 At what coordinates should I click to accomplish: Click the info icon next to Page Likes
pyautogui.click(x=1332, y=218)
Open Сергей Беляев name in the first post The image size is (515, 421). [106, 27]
========
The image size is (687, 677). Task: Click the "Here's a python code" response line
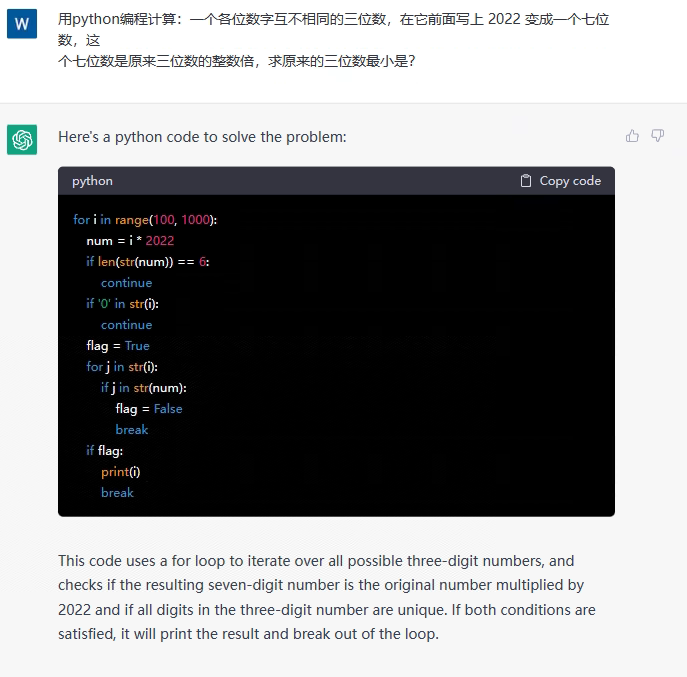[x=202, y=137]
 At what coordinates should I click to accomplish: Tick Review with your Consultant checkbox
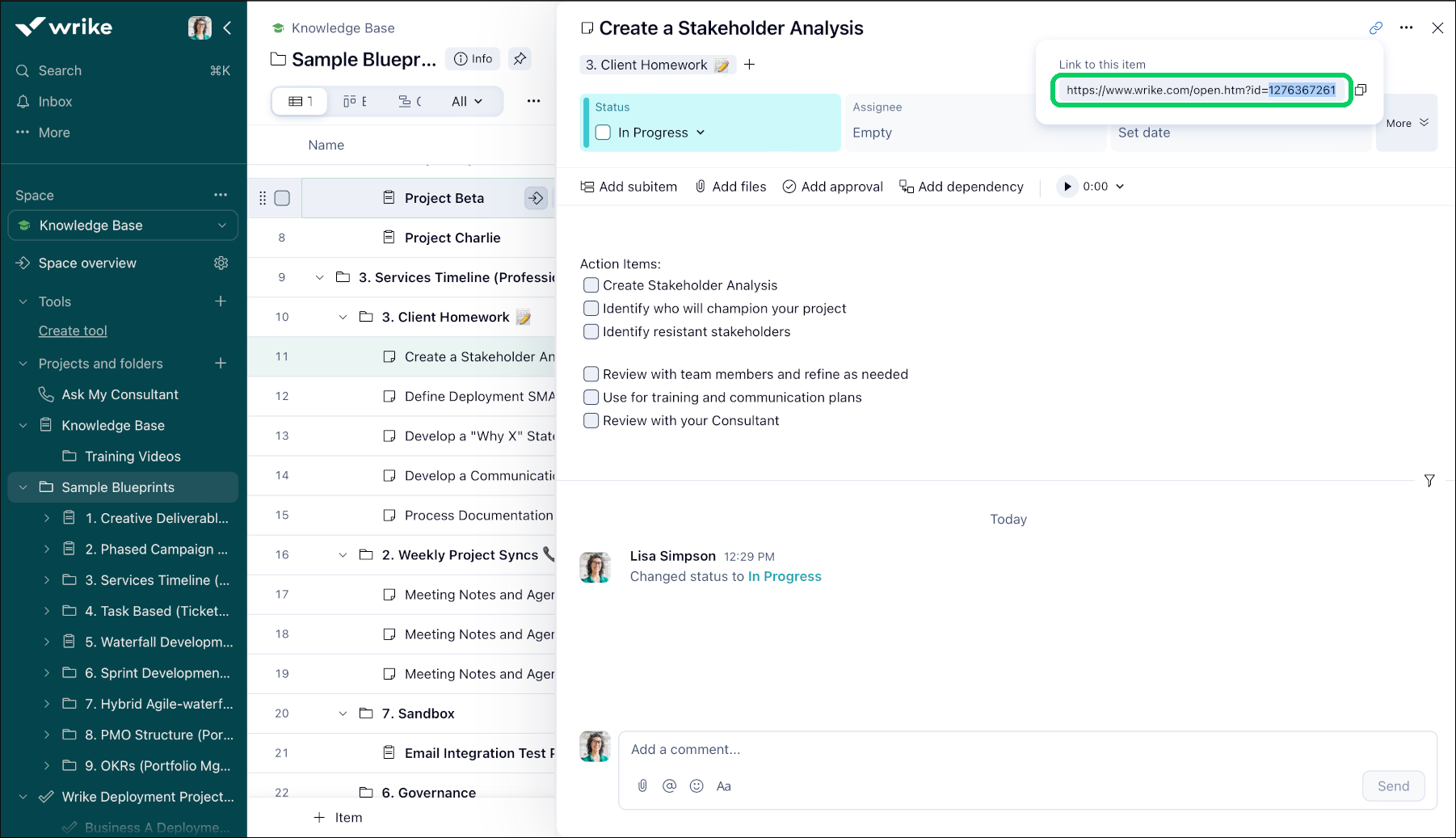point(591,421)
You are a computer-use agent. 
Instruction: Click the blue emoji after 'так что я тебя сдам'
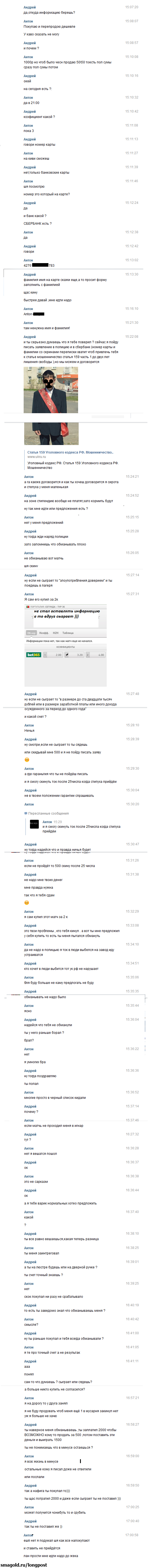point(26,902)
========
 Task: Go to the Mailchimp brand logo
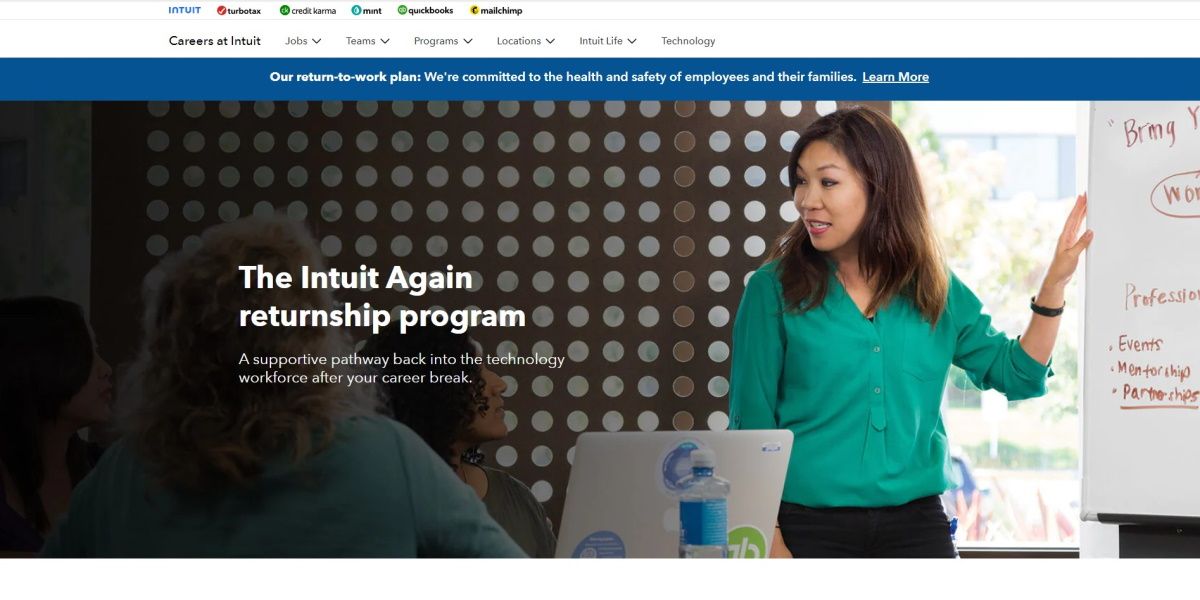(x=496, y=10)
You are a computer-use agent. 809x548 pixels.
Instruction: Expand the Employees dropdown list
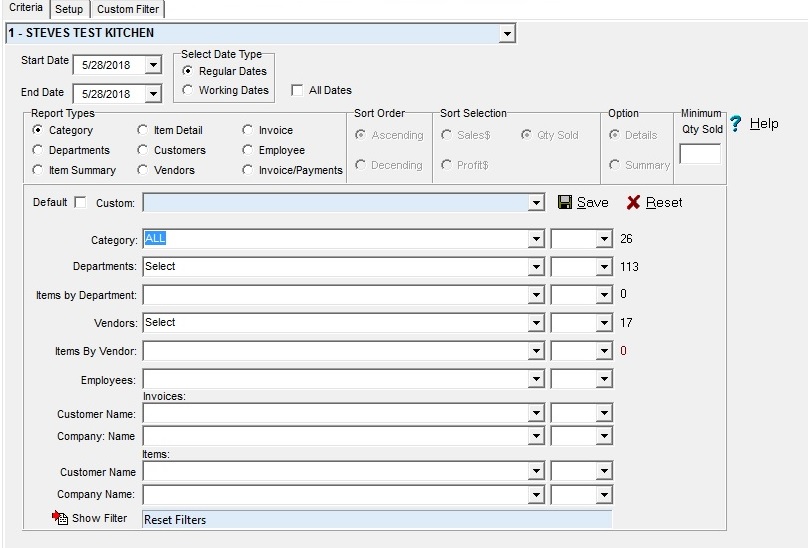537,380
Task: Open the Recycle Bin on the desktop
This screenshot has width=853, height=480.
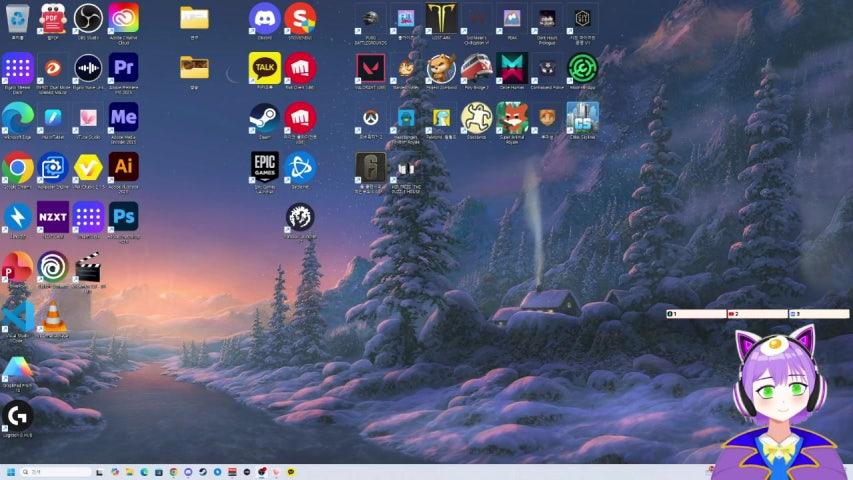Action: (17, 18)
========
Task directions → Go through the listing, find each line with the word "computer", and copy it.

Result →
You are a computer-use agent. 
You are a computer-use agent. 809x548 pixels.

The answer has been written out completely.